El presidente del Gobierno se ha instalado en una envidiable posición preeminente o preposición. Las absor-be todas: A, ante, bajo, con, contra, para, por, tras Sánchez. Tiene razón Santiago Abascal, porque las expectativas frustradas no han obstruido el olfato político de Vox, al denunciar que el primer ministro ejerce de Rey. Con dos cautelas. En primer lugar, no hay suplantación sino inhibición del titular de la Corona, y el poder aborrece el vacío. En segundo lugar, el despecho del neofranquismo expresa el lamento por haber sido desterrado de las audiencias regias. Perdón, presidenciales.

El presidente en funciones del Gobierno convoca y recibe en palacio. Ningún partido le discute la supremacía, un par de semanas atrás le reprochaban la sangre en sus manos o que llevara escritas en la frente palabras infamantes como "indulto". Pablo Casado quiere ser la oposición de Sánchez, Albert Rivera quiere ser la alternativa de Sánchez, Iglesias quiere ser el socio de Sánchez, los independentistas quieren ser los interlocutores de Sánchez. Relativizar la potencia de fuego de su cosecha de diputados solo engrandece la ingeniosidad de su órdago.

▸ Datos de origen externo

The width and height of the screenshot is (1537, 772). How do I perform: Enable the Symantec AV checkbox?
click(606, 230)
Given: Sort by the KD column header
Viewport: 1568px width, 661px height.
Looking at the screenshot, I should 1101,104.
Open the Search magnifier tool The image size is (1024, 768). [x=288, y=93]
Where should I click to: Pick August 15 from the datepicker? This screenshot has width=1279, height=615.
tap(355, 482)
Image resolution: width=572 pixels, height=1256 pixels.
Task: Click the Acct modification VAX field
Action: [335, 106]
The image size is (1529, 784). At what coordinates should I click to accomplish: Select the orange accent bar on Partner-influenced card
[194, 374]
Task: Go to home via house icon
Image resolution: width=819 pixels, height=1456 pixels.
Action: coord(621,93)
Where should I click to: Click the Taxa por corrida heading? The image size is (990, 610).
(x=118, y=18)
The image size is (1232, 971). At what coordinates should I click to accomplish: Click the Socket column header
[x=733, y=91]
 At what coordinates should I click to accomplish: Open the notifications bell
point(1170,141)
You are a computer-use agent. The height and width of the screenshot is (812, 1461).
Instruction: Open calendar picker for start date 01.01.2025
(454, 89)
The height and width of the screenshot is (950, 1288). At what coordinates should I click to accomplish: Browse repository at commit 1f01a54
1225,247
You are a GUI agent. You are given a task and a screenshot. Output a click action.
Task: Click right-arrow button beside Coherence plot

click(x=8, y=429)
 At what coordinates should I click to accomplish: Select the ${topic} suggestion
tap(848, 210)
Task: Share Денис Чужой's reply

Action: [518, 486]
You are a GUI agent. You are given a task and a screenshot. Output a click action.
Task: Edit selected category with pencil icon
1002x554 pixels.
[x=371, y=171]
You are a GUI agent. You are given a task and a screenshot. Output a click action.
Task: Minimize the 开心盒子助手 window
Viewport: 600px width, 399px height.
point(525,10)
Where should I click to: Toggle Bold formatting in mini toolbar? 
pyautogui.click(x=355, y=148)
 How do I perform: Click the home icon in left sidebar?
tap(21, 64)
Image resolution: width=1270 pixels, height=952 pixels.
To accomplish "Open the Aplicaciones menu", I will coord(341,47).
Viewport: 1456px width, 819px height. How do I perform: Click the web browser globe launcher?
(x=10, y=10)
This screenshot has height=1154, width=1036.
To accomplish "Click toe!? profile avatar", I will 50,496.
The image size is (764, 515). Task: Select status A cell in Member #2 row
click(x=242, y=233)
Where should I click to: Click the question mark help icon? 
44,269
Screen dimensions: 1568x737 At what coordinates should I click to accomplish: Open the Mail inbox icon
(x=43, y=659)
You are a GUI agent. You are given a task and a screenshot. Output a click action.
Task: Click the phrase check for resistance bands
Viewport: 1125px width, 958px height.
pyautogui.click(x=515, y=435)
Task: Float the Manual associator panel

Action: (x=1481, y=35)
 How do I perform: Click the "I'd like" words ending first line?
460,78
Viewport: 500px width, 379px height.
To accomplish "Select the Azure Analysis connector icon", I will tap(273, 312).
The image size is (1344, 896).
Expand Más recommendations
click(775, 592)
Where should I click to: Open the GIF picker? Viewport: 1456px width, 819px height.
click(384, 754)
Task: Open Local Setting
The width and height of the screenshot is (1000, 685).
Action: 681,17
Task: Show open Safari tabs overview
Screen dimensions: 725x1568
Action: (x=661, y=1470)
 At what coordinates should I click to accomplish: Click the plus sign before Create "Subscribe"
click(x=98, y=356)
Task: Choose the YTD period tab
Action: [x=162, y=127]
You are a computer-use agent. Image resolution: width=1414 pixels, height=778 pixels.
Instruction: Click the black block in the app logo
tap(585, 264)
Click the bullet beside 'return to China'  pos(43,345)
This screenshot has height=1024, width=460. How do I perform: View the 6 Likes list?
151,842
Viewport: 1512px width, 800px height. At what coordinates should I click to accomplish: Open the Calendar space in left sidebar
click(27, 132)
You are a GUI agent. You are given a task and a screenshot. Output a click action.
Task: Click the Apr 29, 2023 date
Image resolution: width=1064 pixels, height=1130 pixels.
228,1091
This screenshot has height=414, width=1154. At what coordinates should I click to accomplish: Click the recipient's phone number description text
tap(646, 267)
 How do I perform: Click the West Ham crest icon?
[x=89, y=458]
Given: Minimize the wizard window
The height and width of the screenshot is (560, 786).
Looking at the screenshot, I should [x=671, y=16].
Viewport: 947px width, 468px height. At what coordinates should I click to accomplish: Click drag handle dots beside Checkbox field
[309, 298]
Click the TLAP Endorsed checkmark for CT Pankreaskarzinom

Sánchez ha elegido jefe de la oposición al más débil de sus rivales, porque esta vulnerabilidad le garantiza el agradecimiento por encima de las fronteras ideológicas. Nadie sabe si Casado sigue al frente del PP por terquedad, o porque su cargo y carga son menos deseados ahora mismo que el rol de portero ante un penalti. Los populares han virado hacia el centro porque allí reside el presidente del Gobierno, la nueva medida de todas las cosas. Rivera y Casado no compiten por el número dos, sino por estar más cerca del número uno. Y la prensa continental atribuye a Sánchez el rescate de la socialdemocracia europea, como si bastara una votación para restaurar un régimen. Bonita forma de fracasar.